WHAT THIS TASK INVOLVES: Report the count of lines holding "every" in the records, with no other words.

SUPPLIED INFORMATION:
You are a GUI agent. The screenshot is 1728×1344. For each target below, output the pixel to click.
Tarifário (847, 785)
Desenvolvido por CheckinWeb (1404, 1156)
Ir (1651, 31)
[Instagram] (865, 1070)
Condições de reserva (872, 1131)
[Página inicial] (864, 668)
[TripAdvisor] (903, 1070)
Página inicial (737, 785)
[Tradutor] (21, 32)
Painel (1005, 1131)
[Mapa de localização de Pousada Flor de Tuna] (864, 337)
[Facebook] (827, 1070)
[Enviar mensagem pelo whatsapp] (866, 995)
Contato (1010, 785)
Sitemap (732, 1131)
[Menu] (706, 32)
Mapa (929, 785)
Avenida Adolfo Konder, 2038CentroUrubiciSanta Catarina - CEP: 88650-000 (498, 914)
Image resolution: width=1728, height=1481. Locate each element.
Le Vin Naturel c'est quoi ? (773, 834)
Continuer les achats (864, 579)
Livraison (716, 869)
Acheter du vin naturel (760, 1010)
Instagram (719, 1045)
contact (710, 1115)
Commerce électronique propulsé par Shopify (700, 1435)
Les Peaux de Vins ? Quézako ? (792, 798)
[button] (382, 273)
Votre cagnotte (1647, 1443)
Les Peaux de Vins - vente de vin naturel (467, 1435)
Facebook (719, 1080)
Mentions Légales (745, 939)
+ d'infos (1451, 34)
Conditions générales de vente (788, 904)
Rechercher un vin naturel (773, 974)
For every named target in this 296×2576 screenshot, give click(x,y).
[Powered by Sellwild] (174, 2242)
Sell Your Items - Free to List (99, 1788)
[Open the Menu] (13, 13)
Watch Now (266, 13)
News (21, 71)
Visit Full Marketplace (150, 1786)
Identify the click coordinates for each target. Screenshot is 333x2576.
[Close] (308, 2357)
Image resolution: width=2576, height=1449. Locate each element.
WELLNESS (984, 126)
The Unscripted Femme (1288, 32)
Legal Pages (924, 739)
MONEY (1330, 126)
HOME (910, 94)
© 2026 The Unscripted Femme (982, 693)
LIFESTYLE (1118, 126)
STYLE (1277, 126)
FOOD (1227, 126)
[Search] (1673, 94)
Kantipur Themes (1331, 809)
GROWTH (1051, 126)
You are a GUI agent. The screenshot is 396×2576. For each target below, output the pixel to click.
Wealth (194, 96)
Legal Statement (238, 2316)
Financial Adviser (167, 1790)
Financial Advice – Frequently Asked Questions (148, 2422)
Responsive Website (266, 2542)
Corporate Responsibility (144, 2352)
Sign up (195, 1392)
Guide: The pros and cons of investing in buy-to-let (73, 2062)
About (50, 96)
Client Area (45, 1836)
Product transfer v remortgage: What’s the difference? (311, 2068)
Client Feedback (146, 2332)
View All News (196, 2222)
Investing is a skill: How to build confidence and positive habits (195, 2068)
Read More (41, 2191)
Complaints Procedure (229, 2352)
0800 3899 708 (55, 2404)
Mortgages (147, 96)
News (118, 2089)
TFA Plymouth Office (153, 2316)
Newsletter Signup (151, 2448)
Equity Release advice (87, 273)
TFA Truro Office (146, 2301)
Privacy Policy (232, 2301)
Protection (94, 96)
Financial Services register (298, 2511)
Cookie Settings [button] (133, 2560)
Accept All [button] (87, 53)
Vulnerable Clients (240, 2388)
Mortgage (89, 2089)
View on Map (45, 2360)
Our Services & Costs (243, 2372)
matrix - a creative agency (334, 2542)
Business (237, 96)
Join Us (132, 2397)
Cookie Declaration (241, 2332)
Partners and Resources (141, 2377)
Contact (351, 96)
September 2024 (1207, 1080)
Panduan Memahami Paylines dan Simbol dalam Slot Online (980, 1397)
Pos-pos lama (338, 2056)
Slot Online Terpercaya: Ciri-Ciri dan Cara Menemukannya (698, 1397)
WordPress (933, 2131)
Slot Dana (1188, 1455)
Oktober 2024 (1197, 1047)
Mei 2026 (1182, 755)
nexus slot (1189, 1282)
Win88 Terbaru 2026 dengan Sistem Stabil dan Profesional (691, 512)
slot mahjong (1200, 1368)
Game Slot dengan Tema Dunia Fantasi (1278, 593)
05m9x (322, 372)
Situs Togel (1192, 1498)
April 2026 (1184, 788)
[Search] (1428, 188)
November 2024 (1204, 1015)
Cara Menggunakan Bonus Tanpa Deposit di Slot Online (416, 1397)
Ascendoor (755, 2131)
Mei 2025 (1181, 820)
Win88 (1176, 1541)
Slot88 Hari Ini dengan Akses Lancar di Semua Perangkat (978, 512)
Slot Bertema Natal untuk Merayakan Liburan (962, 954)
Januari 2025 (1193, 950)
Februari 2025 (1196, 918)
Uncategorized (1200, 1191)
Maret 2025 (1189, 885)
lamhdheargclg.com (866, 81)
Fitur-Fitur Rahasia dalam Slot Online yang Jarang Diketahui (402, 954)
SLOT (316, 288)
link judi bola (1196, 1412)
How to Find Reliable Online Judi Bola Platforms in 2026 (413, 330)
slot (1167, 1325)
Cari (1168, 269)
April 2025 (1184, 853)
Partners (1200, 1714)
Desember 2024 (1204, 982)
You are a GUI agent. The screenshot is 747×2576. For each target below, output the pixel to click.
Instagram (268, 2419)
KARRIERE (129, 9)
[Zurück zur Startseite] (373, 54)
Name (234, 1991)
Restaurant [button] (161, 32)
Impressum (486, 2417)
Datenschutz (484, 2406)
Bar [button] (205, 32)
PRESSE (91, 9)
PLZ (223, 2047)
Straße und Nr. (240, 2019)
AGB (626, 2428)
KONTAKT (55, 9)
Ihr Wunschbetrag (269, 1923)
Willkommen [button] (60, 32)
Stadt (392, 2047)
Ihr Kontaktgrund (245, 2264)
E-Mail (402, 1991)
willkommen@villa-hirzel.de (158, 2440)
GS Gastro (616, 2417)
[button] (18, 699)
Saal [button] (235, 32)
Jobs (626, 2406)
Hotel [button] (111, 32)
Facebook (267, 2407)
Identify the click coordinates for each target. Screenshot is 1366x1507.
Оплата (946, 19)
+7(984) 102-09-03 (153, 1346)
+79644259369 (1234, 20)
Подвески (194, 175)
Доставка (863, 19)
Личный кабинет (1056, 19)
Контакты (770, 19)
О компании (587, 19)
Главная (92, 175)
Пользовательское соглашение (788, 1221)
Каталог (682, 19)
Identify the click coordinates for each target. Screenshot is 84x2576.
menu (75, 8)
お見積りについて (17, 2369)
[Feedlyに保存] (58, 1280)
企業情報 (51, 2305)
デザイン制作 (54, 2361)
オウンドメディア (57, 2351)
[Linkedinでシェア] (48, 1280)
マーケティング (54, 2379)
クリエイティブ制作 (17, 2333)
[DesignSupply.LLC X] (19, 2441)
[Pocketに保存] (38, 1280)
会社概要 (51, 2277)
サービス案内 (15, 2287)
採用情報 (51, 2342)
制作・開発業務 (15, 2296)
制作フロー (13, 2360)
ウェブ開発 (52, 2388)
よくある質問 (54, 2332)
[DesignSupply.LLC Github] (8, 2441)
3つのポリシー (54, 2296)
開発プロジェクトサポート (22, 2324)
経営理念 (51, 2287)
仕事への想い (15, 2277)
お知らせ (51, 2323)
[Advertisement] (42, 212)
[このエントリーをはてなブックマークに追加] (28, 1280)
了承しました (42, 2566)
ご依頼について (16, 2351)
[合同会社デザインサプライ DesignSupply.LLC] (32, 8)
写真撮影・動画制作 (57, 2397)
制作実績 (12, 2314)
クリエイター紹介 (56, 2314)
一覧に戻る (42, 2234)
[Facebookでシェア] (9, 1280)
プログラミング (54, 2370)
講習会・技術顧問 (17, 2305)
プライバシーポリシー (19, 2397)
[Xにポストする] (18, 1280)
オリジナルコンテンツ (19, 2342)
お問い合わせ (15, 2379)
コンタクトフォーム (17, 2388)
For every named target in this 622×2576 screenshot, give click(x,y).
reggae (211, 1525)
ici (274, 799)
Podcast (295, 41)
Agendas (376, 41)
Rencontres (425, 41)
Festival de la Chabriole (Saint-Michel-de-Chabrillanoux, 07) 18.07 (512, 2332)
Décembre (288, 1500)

EXERCISE RESULT: 2